Дженсен его просто не узнавал, и быстро посмотрел на него поверх их сына. Джаред был испуган. Не так испуган, как когда узнал о беременности, или когда понял, что с ним могут сделать в Центре Размножения. Скорее… он был ошеломлён, как тогда в Заповеднике. Он ничего не понимал. И меньше всего он понимал, как это крошечное хныкающее создание, которое прижимал к себе Дженсен, могло появиться на свет из его тела.
Дженсен протянул левую руку и накрыл ею щеку Джареда, разворачивая к себе его лицо.
— Всё хорошо, — сказал он, заставляя его смотреть себе в глаза. — Джаред. Ты должен сосредоточиться. Сейчас от тебя зависит, выживем ли мы, и выживет ли он. Ты должен справиться. Я тебя люблю. Справься, пожалуйста.
Джаред сглотнул и закивал головой. Дженсен погладил его по щеке и, потянувшись, быстро поцеловал в губы. Головка ребёнка дотронулась до перебинтованного живота Джареда, и Джаред вздрогнул.
— Ну, так куда нам идти?
Джаред секунду тупо смотрел на младенца, ворочающегося в его руках. А потом ответил:
— Туда.
Это были самые жуткие минуты в жизни Дженсена. Хуже всего пришлось, когда они добрались до шахты подъёмника — это был единственный способ перебираться с уровня на уровень. По счастью, там были лестницы (видимо, для ремонтников), но этим лестницам было триста лет, и все эти триста лет над ними трудились сталежорки. Дженсен почти видел, как срывается с этой лестницы и летит вниз, всё так же судорожно прижимая к груди шевелящийся комочек. Джастин, как ни странно, успокоился в его руках, и снова уснул, и спал, пока его отец спускался по трясущейся лестнице в гигантском железном колодце. В какой-то момент мимо него с гулом проехал вверх подъёмник, и пока он ехал, Дженсен висел над пропастью, не шевелясь и не дыша, и чувствуя холод везде, кроме сердца.

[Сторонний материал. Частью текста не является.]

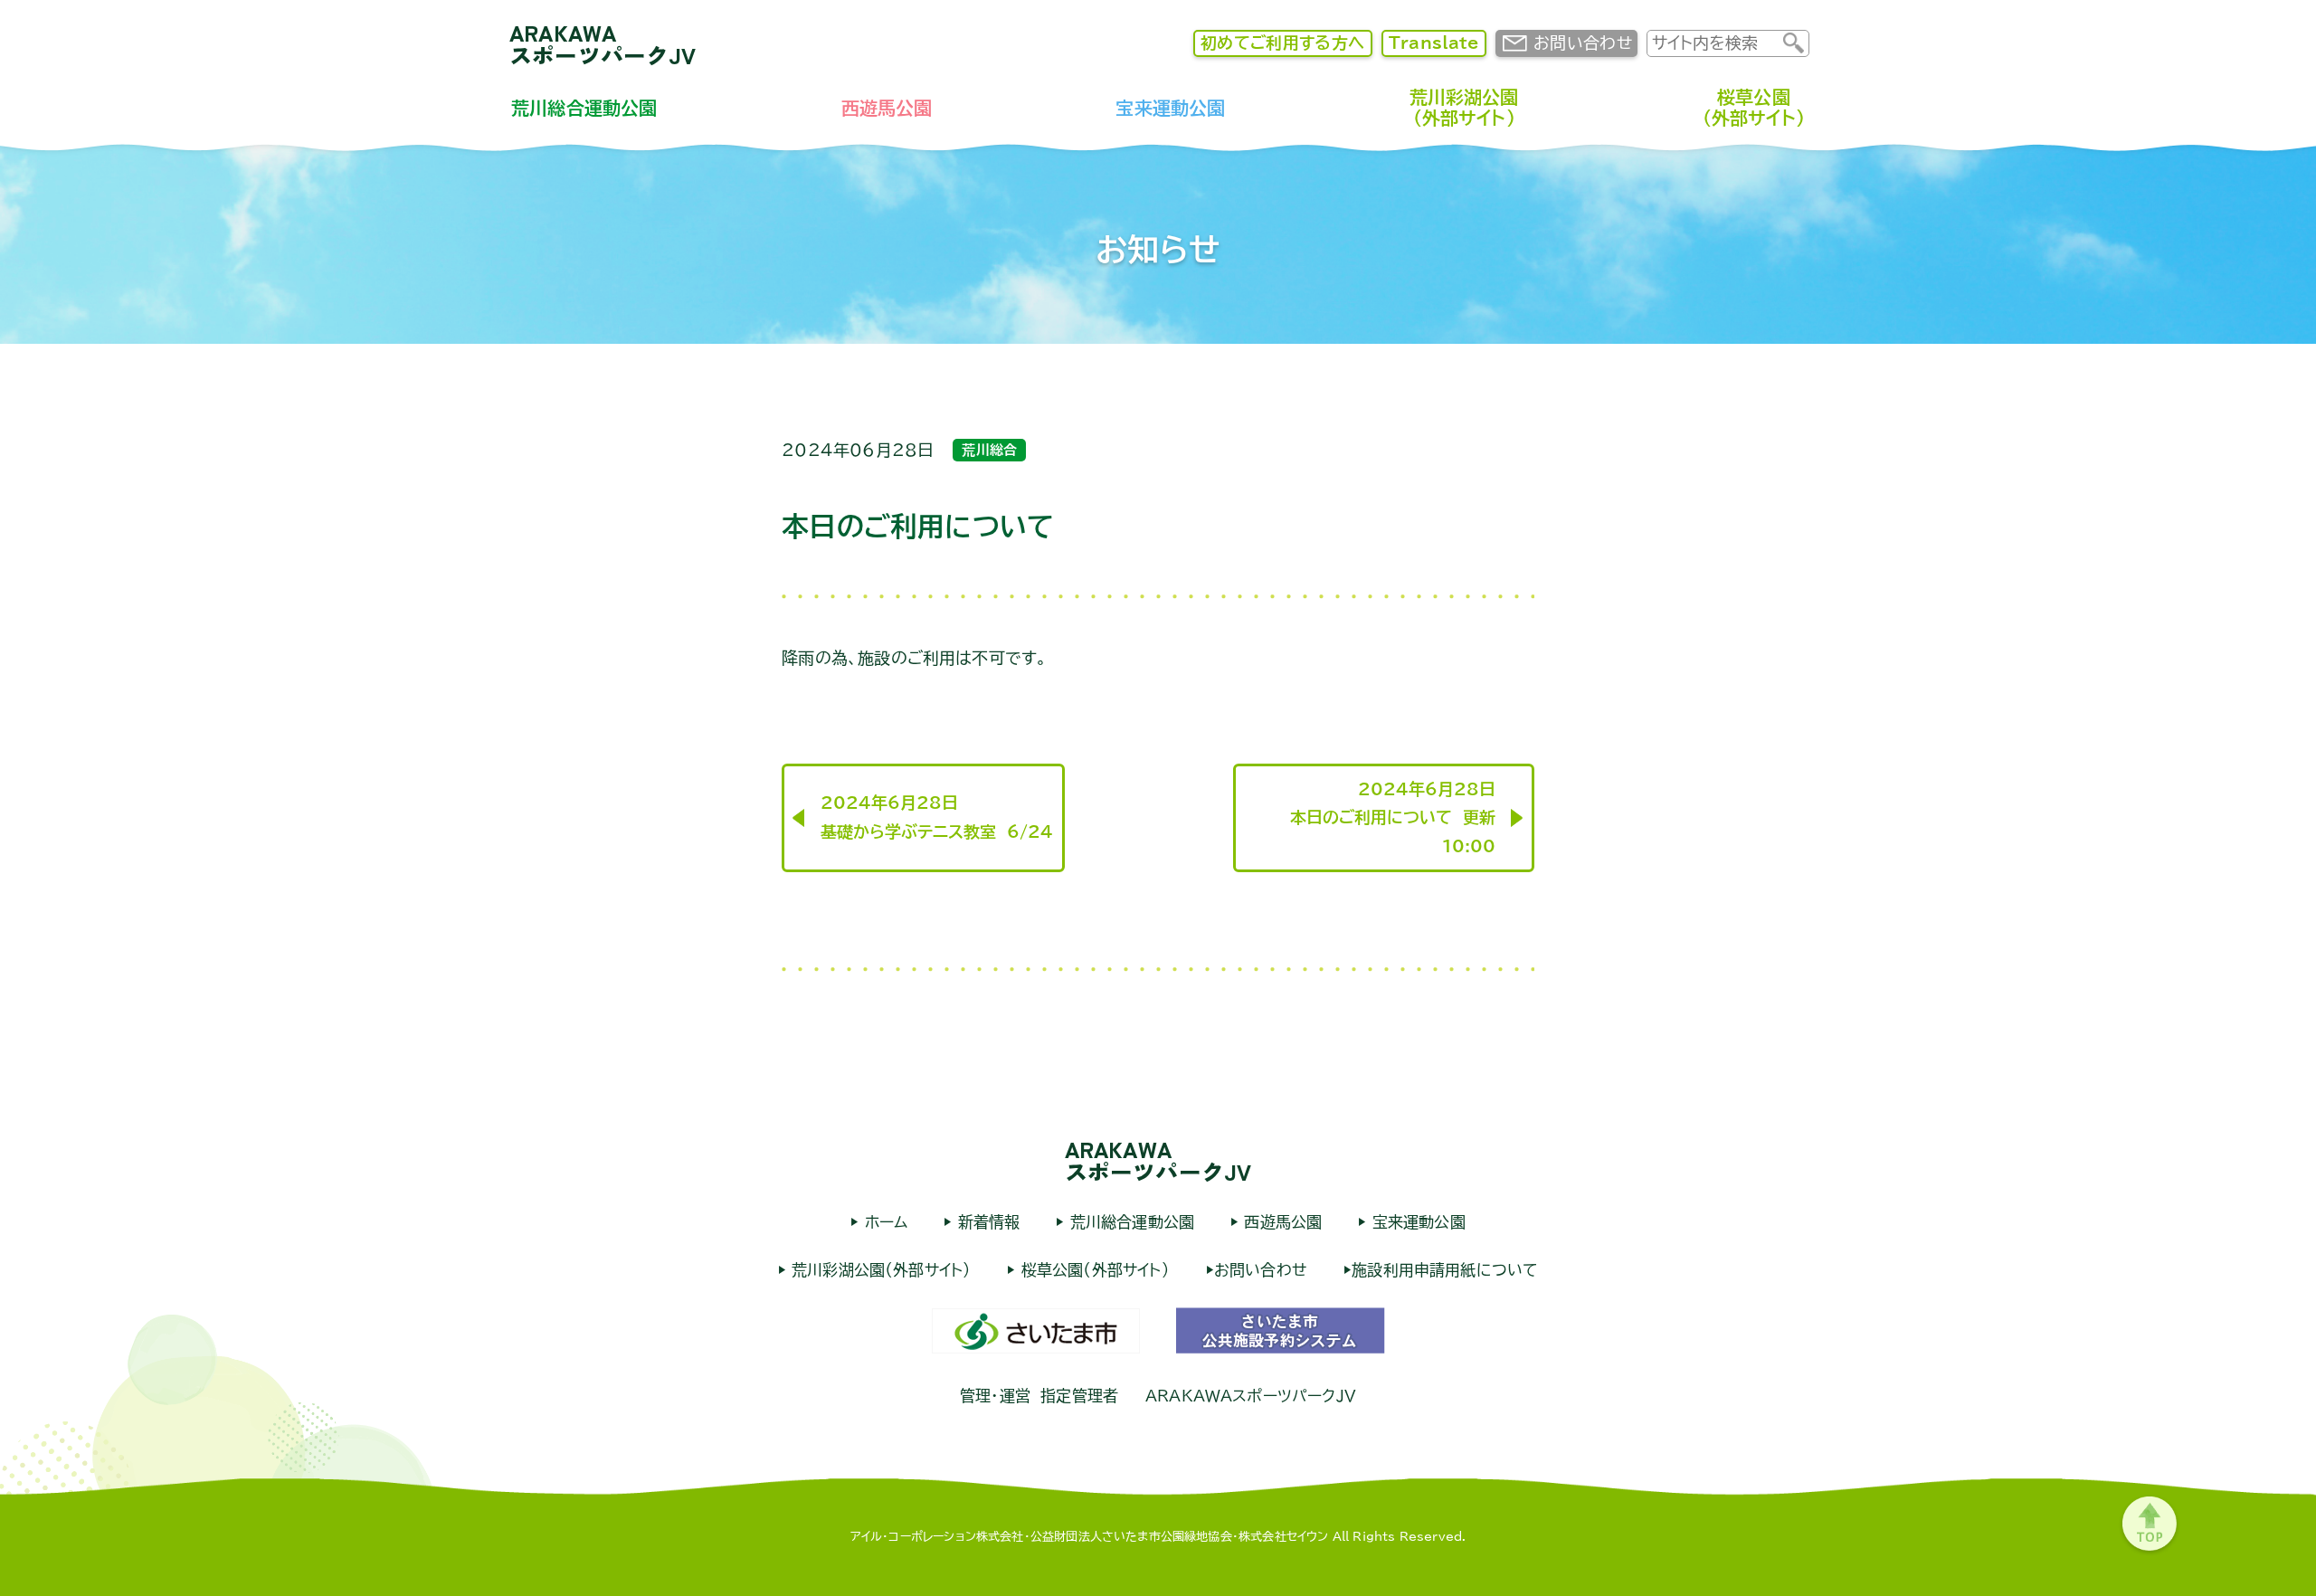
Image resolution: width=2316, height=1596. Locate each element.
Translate (1434, 42)
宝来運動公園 (1170, 108)
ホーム (883, 1222)
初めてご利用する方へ (1283, 42)
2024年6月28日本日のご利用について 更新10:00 (1392, 817)
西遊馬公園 (887, 108)
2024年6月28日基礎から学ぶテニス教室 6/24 (937, 817)
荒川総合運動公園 (584, 108)
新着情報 (986, 1222)
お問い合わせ (1582, 42)
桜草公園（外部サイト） (1754, 107)
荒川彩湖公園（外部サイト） (1464, 107)
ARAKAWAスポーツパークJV (603, 43)
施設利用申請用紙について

Наконец они достигли уровня Восемь, где начинались трущобы Нижней Элои. Им повезло, что Центр Размножения находился в самой старой части станции, где были не только старые примитивные двери на внешних электроблоках, но и нижние уровни тут были совсем рядом. Джареду оставалось только взломать последнюю дверь, и они окажутся в Клоповнике.
Великое счастье, ничего не скажешь — но по крайней мере они все теперь вместе, и в безопасности хотя бы на какое-то время.
Дженсен вдруг понял, что не слышит шагов Джареда, и обернулся. Джаред стоял, не доходя до двери несколько шагов, привалившись плечом к стене, и смотрел в пол. Дженсен взглянул на него — и в ужасе увидел тёмное пятно, расплывающееся на его больничной рубашке. Ну конечно, после всей этой беготни, после того, как он, надрываясь, тянул эти чёртовы скобы — у него не могли не разойтись швы.
— Джаред, — сказал Дженсен, изо все сил стараясь, чтобы голос звучал твёрдо. — Осталось немного. Совсем чуть-чуть. Ещё немного, и всё будет позади.
— Монорельс, — сказал Джаред.
О чёрт. У него начался бред. Чёрт, чёрт…
Дженсен проследил за направлением его взгляда — и понял, что, если и так, то бред начался у них обоих. Потому что он тоже увидел монорельсовый путь — полосу, проходившую как раз там, где они стояли, и убегавшую мимо шлюза дальше по туннелю.